--- Work instruction ---
When you write out the records, keep every line exactly as it is.

--- Data ---
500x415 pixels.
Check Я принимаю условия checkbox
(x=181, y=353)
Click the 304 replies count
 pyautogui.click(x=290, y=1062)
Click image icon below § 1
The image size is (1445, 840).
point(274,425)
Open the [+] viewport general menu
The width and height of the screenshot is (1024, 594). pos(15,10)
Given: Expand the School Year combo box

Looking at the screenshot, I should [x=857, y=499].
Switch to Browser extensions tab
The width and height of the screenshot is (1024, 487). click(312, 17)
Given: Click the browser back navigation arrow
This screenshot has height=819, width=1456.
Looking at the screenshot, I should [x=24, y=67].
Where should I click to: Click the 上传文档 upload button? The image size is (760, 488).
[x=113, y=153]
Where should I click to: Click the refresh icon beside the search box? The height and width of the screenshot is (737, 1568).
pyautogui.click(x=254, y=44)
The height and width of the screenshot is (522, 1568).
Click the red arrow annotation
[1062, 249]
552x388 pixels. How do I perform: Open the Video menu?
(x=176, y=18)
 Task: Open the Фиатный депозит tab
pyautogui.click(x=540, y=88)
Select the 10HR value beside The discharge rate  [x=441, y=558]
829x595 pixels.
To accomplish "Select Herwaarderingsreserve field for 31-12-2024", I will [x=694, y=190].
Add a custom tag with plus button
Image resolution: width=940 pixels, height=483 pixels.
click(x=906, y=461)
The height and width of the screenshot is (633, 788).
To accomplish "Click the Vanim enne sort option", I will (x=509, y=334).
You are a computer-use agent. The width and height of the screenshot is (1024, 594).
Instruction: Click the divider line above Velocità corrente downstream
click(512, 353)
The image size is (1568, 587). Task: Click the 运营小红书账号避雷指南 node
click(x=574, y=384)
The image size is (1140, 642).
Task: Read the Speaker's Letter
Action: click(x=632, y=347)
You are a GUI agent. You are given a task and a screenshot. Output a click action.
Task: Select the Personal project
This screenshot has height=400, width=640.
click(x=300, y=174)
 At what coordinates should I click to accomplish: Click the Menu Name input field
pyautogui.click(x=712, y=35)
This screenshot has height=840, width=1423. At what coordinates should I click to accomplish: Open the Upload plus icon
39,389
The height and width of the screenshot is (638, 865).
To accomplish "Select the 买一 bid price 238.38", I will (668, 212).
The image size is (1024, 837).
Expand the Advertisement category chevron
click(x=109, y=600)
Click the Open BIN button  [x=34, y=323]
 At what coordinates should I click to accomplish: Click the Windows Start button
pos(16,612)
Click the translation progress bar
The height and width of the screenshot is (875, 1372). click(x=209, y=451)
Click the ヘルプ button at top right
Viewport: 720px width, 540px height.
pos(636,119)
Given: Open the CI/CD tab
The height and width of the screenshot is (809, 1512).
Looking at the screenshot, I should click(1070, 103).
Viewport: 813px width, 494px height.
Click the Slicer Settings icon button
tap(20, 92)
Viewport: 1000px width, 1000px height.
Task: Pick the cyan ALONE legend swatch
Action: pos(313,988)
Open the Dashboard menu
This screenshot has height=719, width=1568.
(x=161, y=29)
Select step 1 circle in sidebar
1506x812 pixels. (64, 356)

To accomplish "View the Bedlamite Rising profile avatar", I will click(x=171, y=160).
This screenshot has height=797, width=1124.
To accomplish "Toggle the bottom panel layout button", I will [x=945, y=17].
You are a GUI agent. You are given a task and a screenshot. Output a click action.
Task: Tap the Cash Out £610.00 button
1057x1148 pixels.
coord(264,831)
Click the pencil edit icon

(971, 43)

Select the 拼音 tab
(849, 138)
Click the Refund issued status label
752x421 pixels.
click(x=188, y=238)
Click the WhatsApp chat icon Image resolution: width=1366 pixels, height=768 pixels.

--- Output for this task ---
500x415 pixels.
Check Я принимаю условия checkbox
(x=181, y=353)
Click the 304 replies count
 pyautogui.click(x=290, y=1062)
Click image icon below § 1
The image size is (1445, 840).
point(274,425)
Open the [+] viewport general menu
The width and height of the screenshot is (1024, 594). pos(15,10)
Given: Expand the School Year combo box

Looking at the screenshot, I should [x=857, y=499].
Switch to Browser extensions tab
The width and height of the screenshot is (1024, 487). click(312, 17)
Given: Click the browser back navigation arrow
This screenshot has height=819, width=1456.
Looking at the screenshot, I should [x=24, y=67].
Where should I click to: Click the 上传文档 upload button? The image size is (760, 488).
[x=113, y=153]
Where should I click to: Click the refresh icon beside the search box? The height and width of the screenshot is (737, 1568).
pyautogui.click(x=254, y=44)
The height and width of the screenshot is (522, 1568).
Click the red arrow annotation
[1062, 249]
552x388 pixels. How do I perform: Open the Video menu?
(x=176, y=18)
 Task: Open the Фиатный депозит tab
pyautogui.click(x=540, y=88)
Select the 10HR value beside The discharge rate  [x=441, y=558]
829x595 pixels.
To accomplish "Select Herwaarderingsreserve field for 31-12-2024", I will [x=694, y=190].
Add a custom tag with plus button
Image resolution: width=940 pixels, height=483 pixels.
click(x=906, y=461)
The height and width of the screenshot is (633, 788).
To accomplish "Click the Vanim enne sort option", I will (x=509, y=334).
You are a computer-use agent. The width and height of the screenshot is (1024, 594).
Instruction: Click the divider line above Velocità corrente downstream
click(512, 353)
The image size is (1568, 587). Task: Click the 运营小红书账号避雷指南 node
click(x=574, y=384)
The image size is (1140, 642).
Task: Read the Speaker's Letter
Action: click(x=632, y=347)
You are a GUI agent. You are given a task and a screenshot. Output a click action.
Task: Select the Personal project
This screenshot has height=400, width=640.
click(x=300, y=174)
 At what coordinates should I click to accomplish: Click the Menu Name input field
pyautogui.click(x=712, y=35)
This screenshot has height=840, width=1423. At what coordinates should I click to accomplish: Open the Upload plus icon
39,389
The height and width of the screenshot is (638, 865).
To accomplish "Select the 买一 bid price 238.38", I will (668, 212).
The image size is (1024, 837).
Expand the Advertisement category chevron
click(x=109, y=600)
Click the Open BIN button  [x=34, y=323]
 At what coordinates should I click to accomplish: Click the Windows Start button
pos(16,612)
Click the translation progress bar
The height and width of the screenshot is (875, 1372). click(x=209, y=451)
Click the ヘルプ button at top right
Viewport: 720px width, 540px height.
pos(636,119)
Given: Open the CI/CD tab
The height and width of the screenshot is (809, 1512).
Looking at the screenshot, I should click(1070, 103).
Viewport: 813px width, 494px height.
Click the Slicer Settings icon button
tap(20, 92)
Viewport: 1000px width, 1000px height.
Task: Pick the cyan ALONE legend swatch
Action: pos(313,988)
Open the Dashboard menu
This screenshot has height=719, width=1568.
(x=161, y=29)
Select step 1 circle in sidebar
1506x812 pixels. (64, 356)

To accomplish "View the Bedlamite Rising profile avatar", I will click(x=171, y=160).
This screenshot has height=797, width=1124.
To accomplish "Toggle the bottom panel layout button", I will [x=945, y=17].
You are a GUI agent. You are given a task and a screenshot. Output a click action.
Task: Tap the Cash Out £610.00 button
1057x1148 pixels.
coord(264,831)
Click the pencil edit icon

(971, 43)

Select the 拼音 tab
(849, 138)
Click the Refund issued status label
752x421 pixels.
click(x=188, y=238)
Click the WhatsApp chat icon Image resolution: width=1366 pixels, height=768 pixels.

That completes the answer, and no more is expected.